Les accusés devront ensuite comparaître pour plaider coupables ou innocents, puis la défense présentera les exceptions de forme. Dans le meilleur des cas, il faudra compter un mois pour que la cour se prononce sur les exceptions de forme présentées. Si elle les rejette, les avocats de la défense pourront faire appel et il faudra de nouveau attendre le verdict de la cour d’appel qui a besoin, semble-t-il, d’un délai plus long que le tribunal. Passée l’étape des exceptions de forme, la défense réclamera un délai pour étudier le volumineux dossier constitué par la commission d’enquête.
Dans ce contexte, il est intéressant de signaler que le TSL est doté, contrairement aux autres tribunaux internationaux, d’un bureau de la défense, qui est, à l’instar du bureau du procureur, un organe inhérent au tribunal. « L’objectif est d’établir un équilibre entre la défense et le bureau du procureur », explique M. Luc Coté, magistrat canadien nommé procureur dans le tribunal pour la Sierre Leone. On sait que dans le cas du Liban, le procureur sera le président de la commission internationale d’enquête. « Il est important d’avoir une défense forte pour un procès juste et fort. Le fait que le bureau de la défense soit prévu dans le statut du tribunal, donnera à cette instance plus de force et de crédibilité et lui permettra de s’associer davantage à des décisions cruciales prises par le tribunal », explique-t-il, avant de balayer les craintes d’une politisation du procès. « Tous les tribunaux internationaux ont été créés pour des raisons politiques, mais c’est leur statut qui leur garantit toujours l’indépendance et l’impartialité nécessaire. C’est le cas pour le tribunal spécial pour le Liban. Sans compter que les juges internationaux choisis sont complètement étrangers à la vie politique du pays concerné. Leur jugement sera rendu sur base des preuves établies seulement. Il est évident que dans chaque tribunal, et non pas seulement dans celui qui a été créé pour le Liban, il y a des juges locaux avec peut-être des sympathies politiques déterminées, même si celles-ci ne sont pas officielles. Si lors de délibérations, ces sympathies peuvent transparaître, les juges locaux sont là pour remettre directement la discussion sur les rails », souligne M. Coté.
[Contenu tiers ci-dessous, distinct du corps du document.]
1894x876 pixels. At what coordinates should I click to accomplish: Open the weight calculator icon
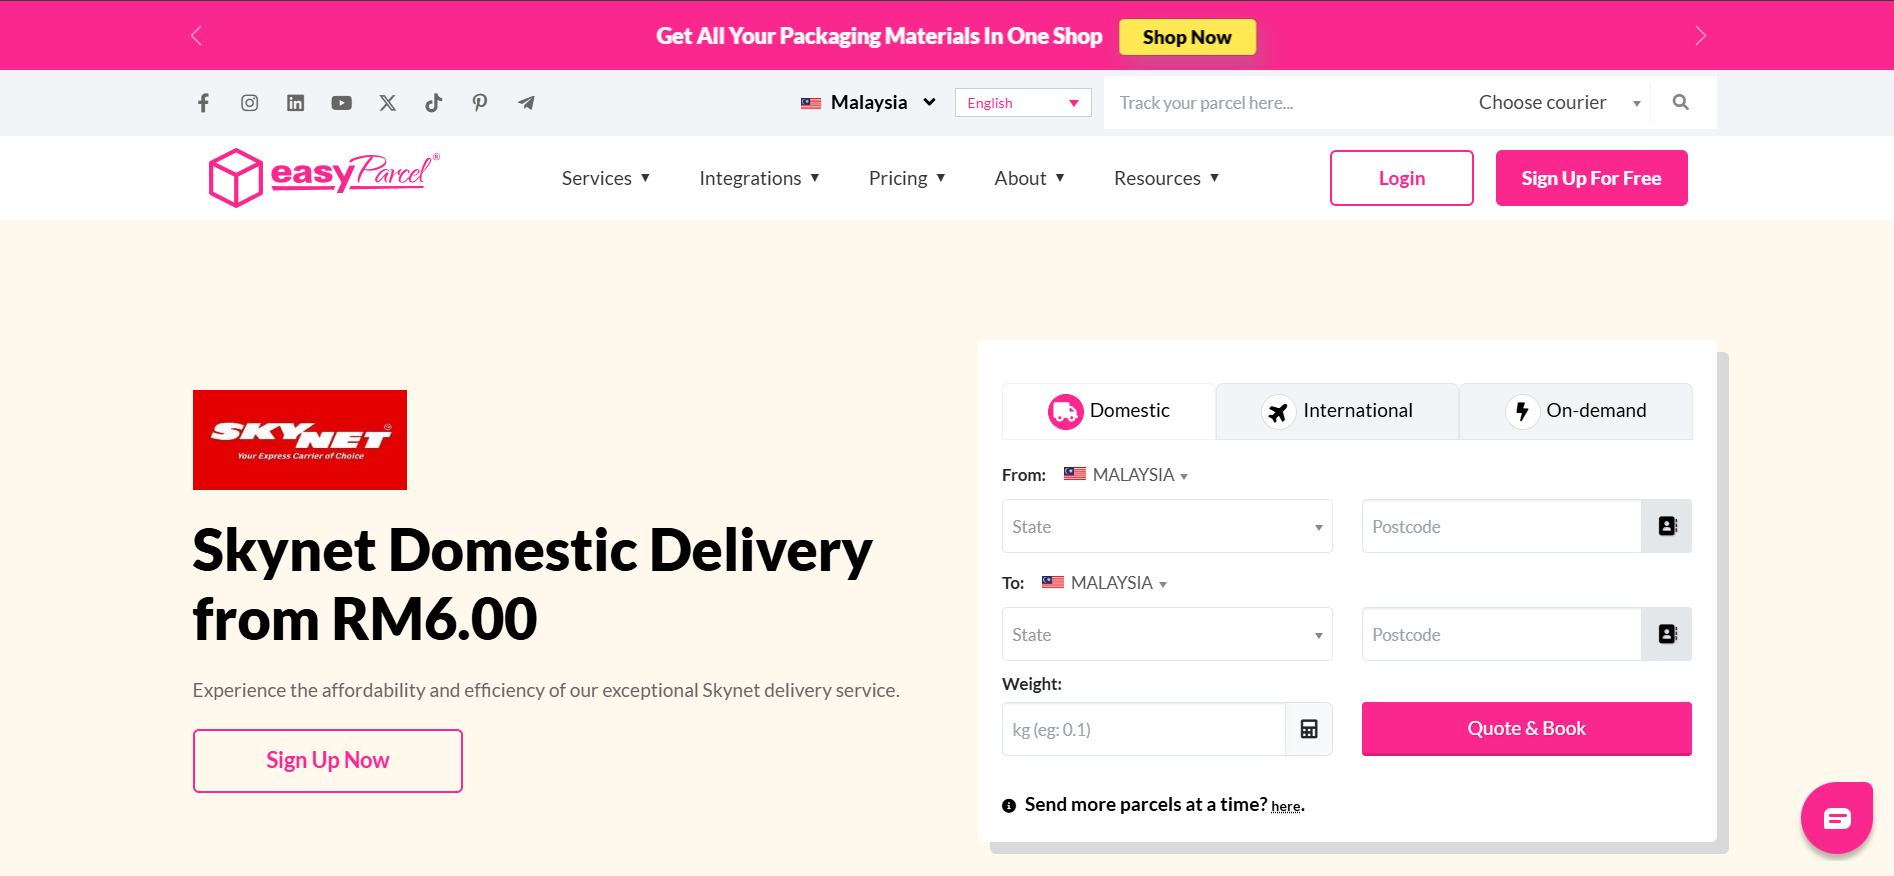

Il reste que si la politique est amenée à jouer un rôle quelconque, ce ne sera pas bien entendu au niveau de la procédure elle-même, mais parallèlement à celle-ci ou au niveau des contraintes inhérentes au statut du TSL. Si l’on prend ainsi l’exemple du tribunal spécial pour la Sierra Leone, il est intéressant de relever que si le président libérien, Charles Taylor, poursuivi par la justice internationale pour crimes de guerre et crimes contre l’humanité, commis entre 1991 et 2002, au Liberia et en Sierra Leone, avait pu être arrêté et traduit devant la juridiction internationale spéciale, c’est grâce à des tractations politiques qui avaient été menées à cette fin.
Dans le cas du Liban, l’une des difficultés auquelles le TSL sera confronté, c’est qu’il ne puisse pas aller haut dans la hiérarchie, à cause de la question de l’immunité qui ne figure pas dans le statut du tribunal. Affaire à suivre.